Brushed with saffron milk, glossed with ghee, perfumed with cardamom, kewra, sometimes even itr, it arrives at the table not as an accompaniment but as a statement:
Ameeron ki roti — the bread of the rich.
And yet, even here, it bends toward something more than luxury. During Muharram, it is shared as tabarruk, a sacred offering. A bread that can belong equally to the feast and the moment of mourning.

Kashmir: Where Bread Becomes Ritual
Further north, the bread sheds some of its courtliness and learns restraint.
In Kashmir, sheermal begins before dawn.
The kandur, the traditional baker, works in the half-light of morning, preparing breads that will anchor the day. Here, sheermal is not plated beside slow-cooked gravies, but dipped into tea — into kahwa, fragrant with saffron, or noon chai, salted and pink.
It is softer here in a different way — slightly sweeter, sometimes enriched with eggs or mawa, its surface scattered with sesame seeds.
And it belongs, above all, to people.
In Rajpora, in Pulwama, it is made with such care that it travels again — this time not along trade routes, but through memory, shipped to Kashmiris living far from home.
At weddings, it arrives as part of Roth Kabhar — sent from a bride’s home to her new one, adorned with nuts and salt, a quiet assurance that she will not go hungry in unfamiliar spaces.
At funerals, it is present too.
Here, sheermal is no longer the bread of the rich. It is the bread of continuity.

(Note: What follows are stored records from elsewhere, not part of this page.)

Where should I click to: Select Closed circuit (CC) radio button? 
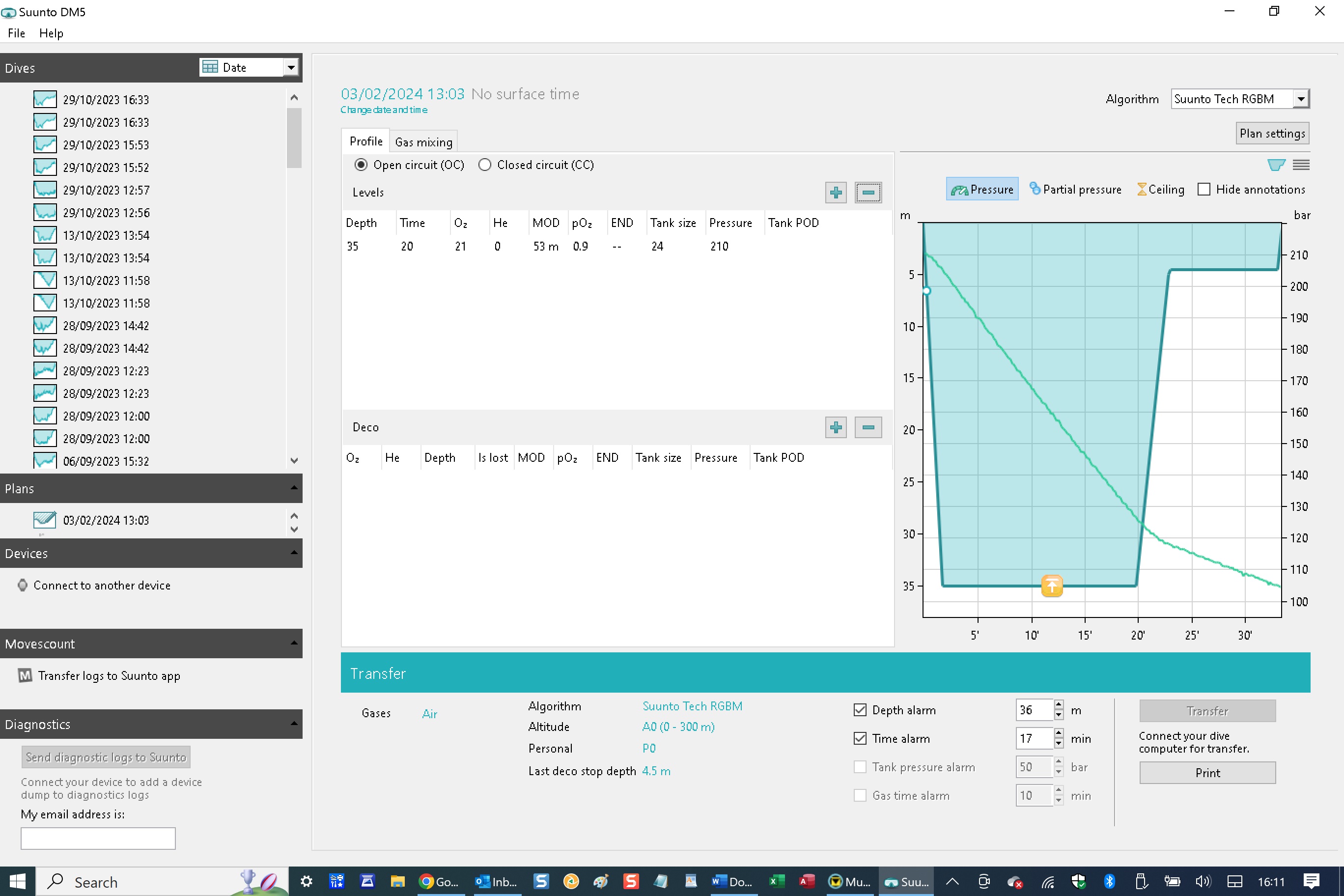[484, 165]
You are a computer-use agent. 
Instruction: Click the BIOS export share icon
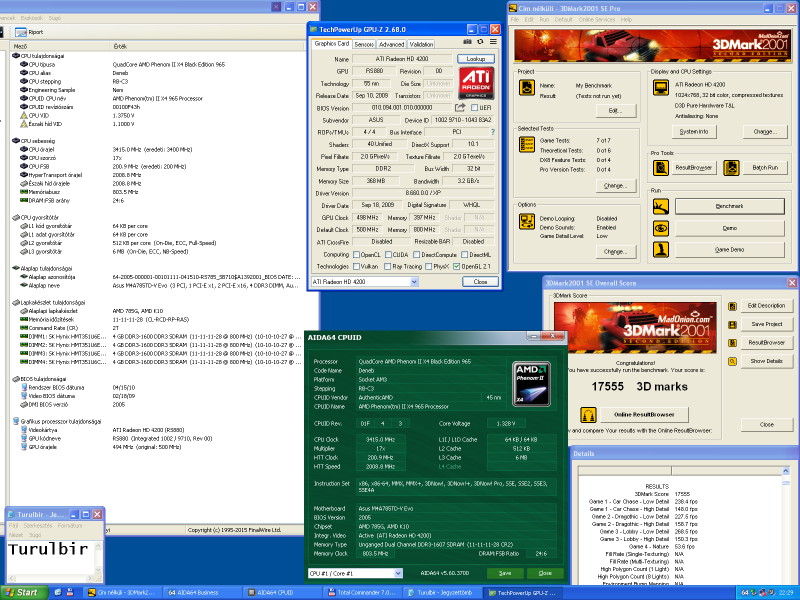click(461, 107)
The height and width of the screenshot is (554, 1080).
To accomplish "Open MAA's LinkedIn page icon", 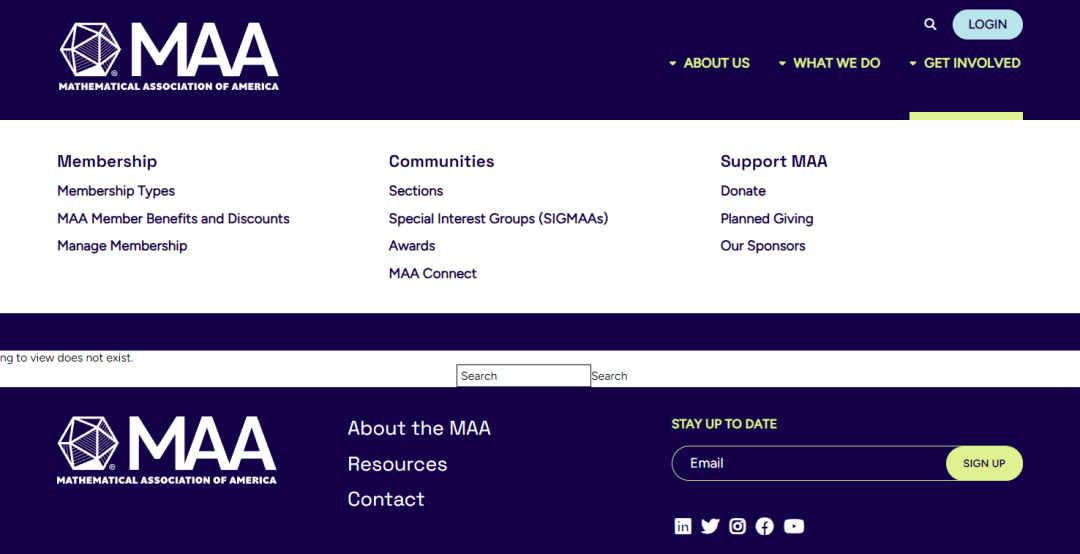I will click(x=683, y=526).
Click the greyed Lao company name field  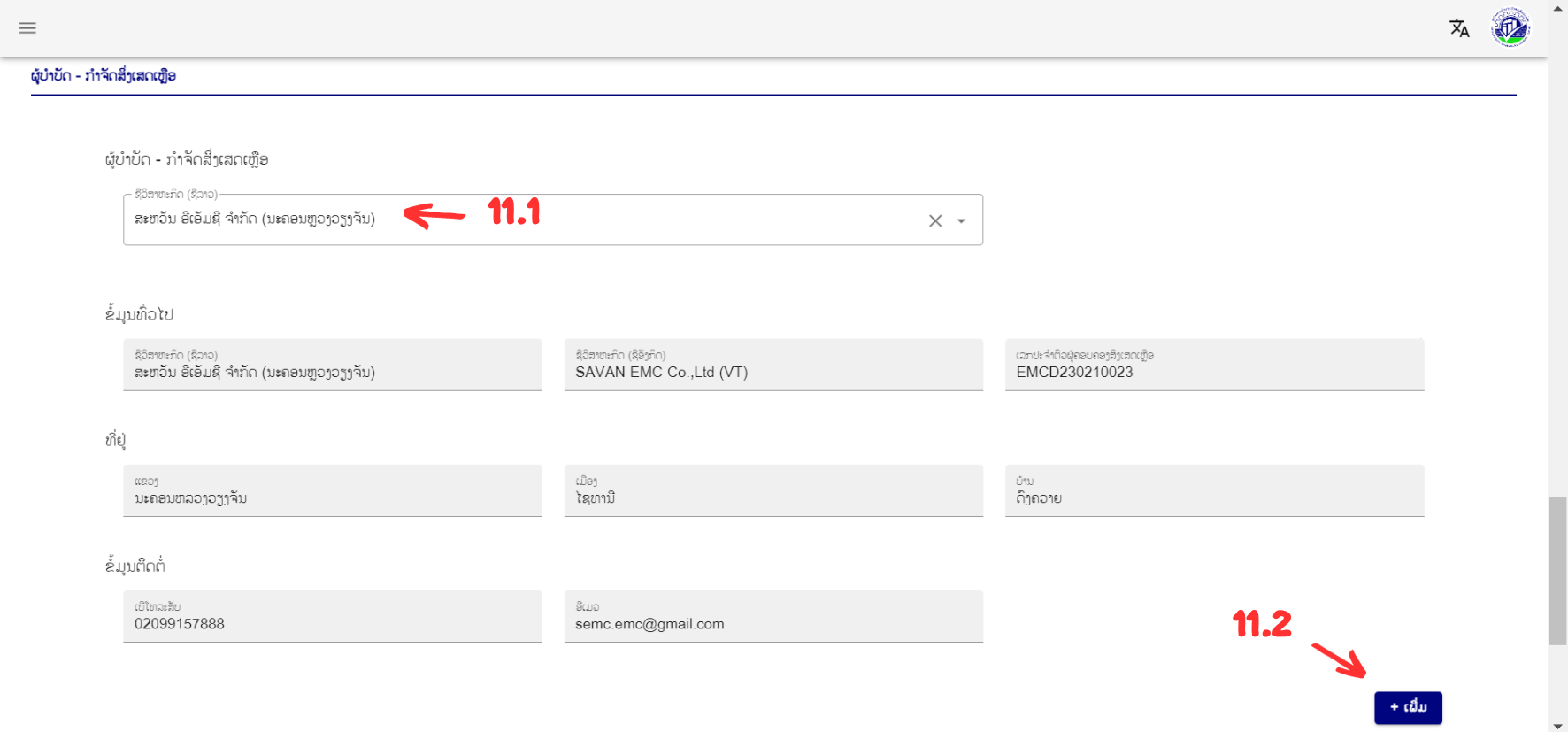(x=332, y=365)
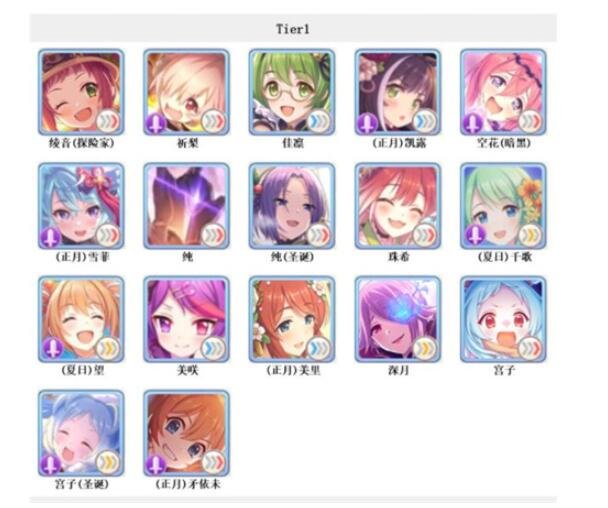Select the 宫子(圣诞) portrait
This screenshot has height=508, width=608.
tap(81, 433)
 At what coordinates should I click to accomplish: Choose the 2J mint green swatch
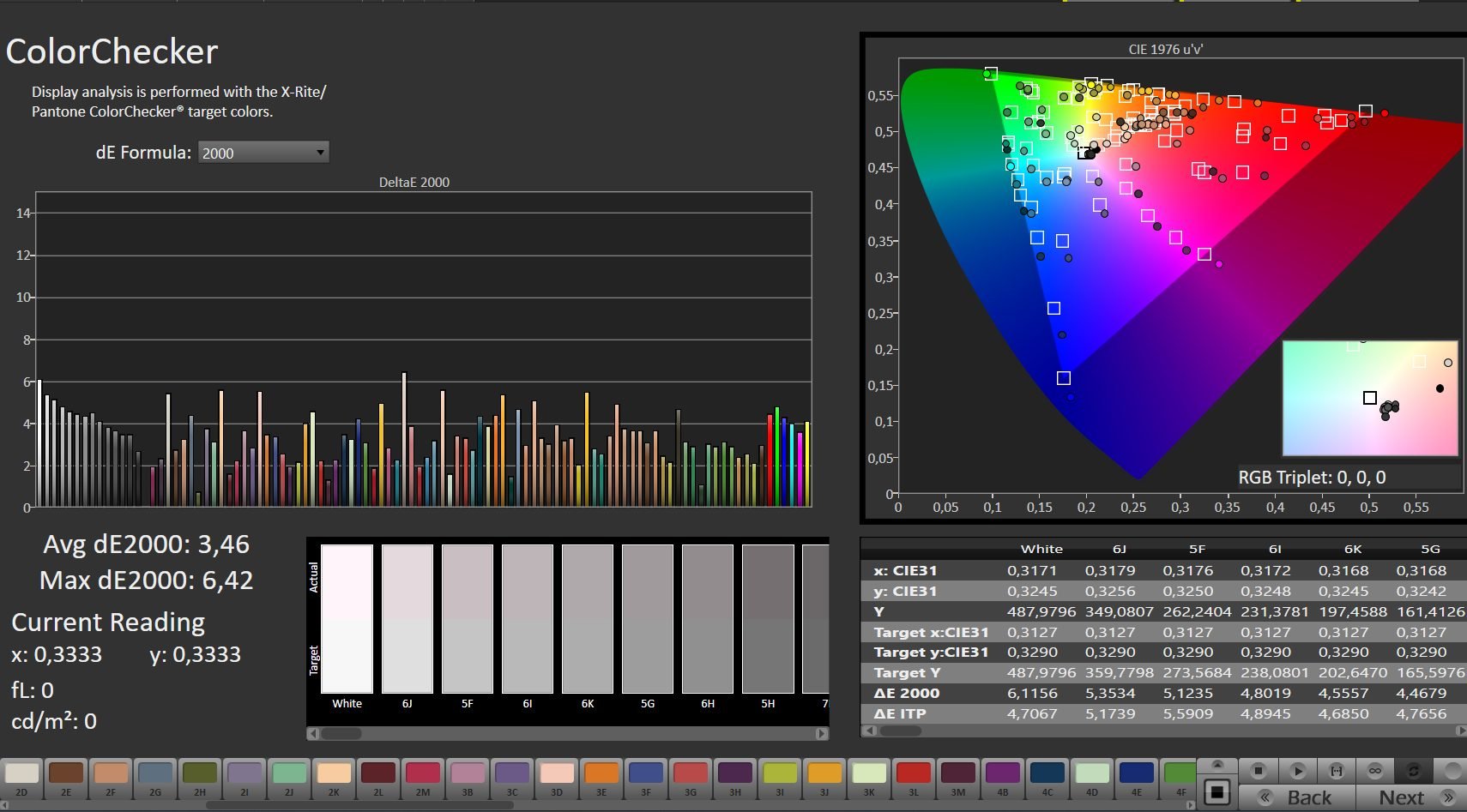289,773
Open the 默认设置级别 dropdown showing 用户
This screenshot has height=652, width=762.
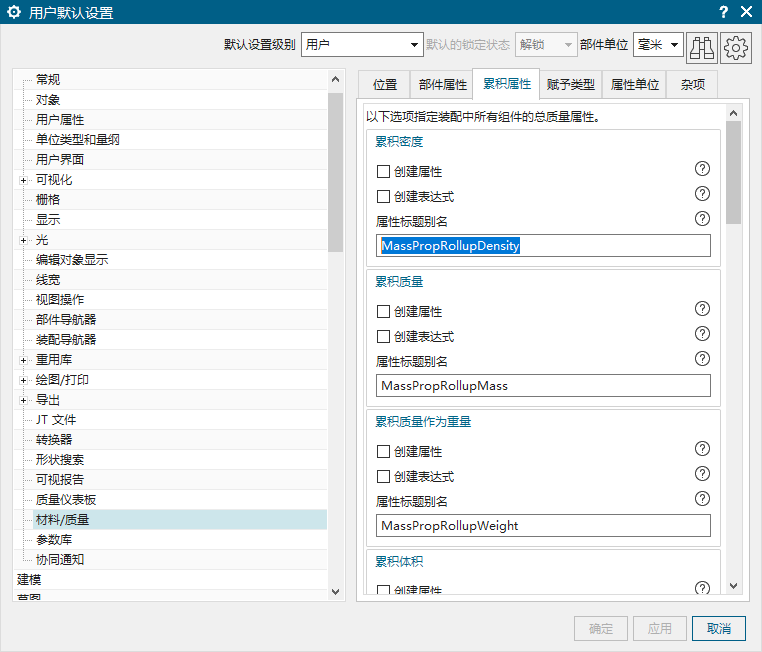click(x=363, y=45)
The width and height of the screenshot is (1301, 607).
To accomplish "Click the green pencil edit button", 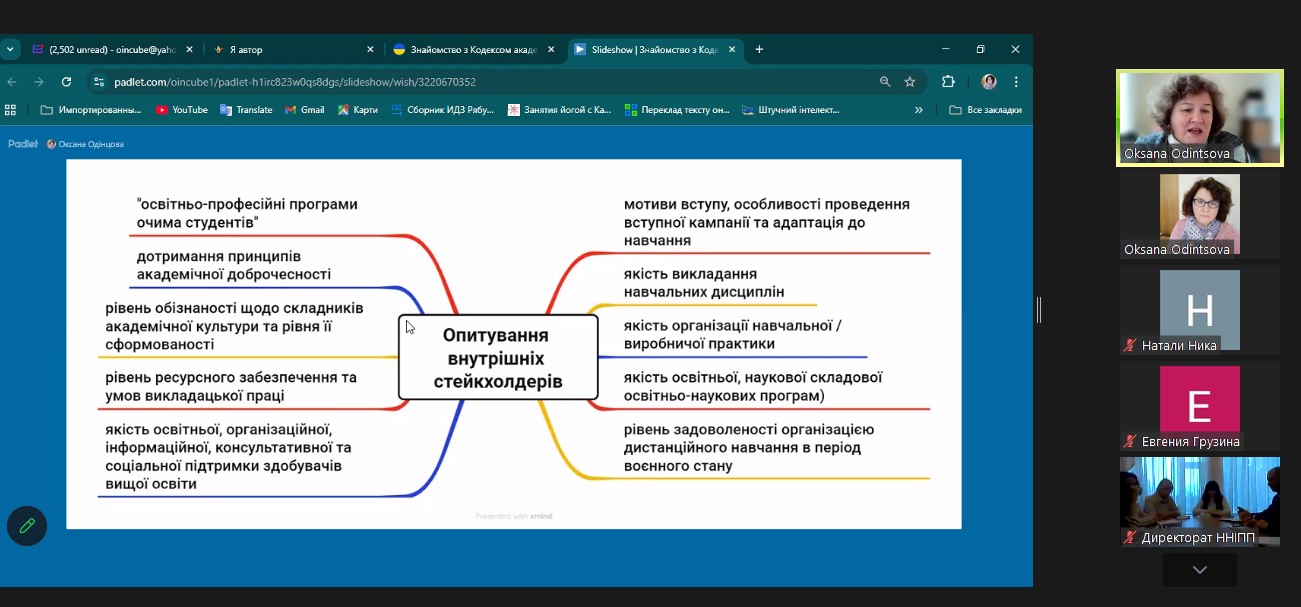I will pos(27,525).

Bhopal: The Detour That Stayed
And then, as all travelling things must, it changes again.
In Bhopal, sheermal takes on a shape you might not expect — rectangular, edged differently, carrying within it a faint echo of elsewhere. The French Bourbons, invited by the royal family, leave their mark not in architecture alone, but in flavour: cloves folded into the dough, chironji lending it a new texture.
It is a small shift, but enough to remind you — this bread has never been singular.

One Bread, Many Lives
If you were to place them side by side, the differences would be easy to name.
Lucknow’s sheermal, gilded and perfumed, made to sit beside kebabs and qormas.
Kashmir’s, sesame-speckled and gentle, made to be torn and dipped into tea.
One belongs to the dastarkhwan. The other to the morning hearth.
And yet, both begin the same way — with milk worked into flour, with a softness that is deliberate.
What Stays
For all its movement, sheermal has never really left anything behind. It has only absorbed — milk instead of water, saffron instead of plainness, cloves where there were none, rituals where there were none before.
It is a bread that has learned to travel without losing itself.
To arrive, and then to belong.
And if you tear into it — warm, slightly sweet, faintly fragrant — what you hold is not just food, but a map.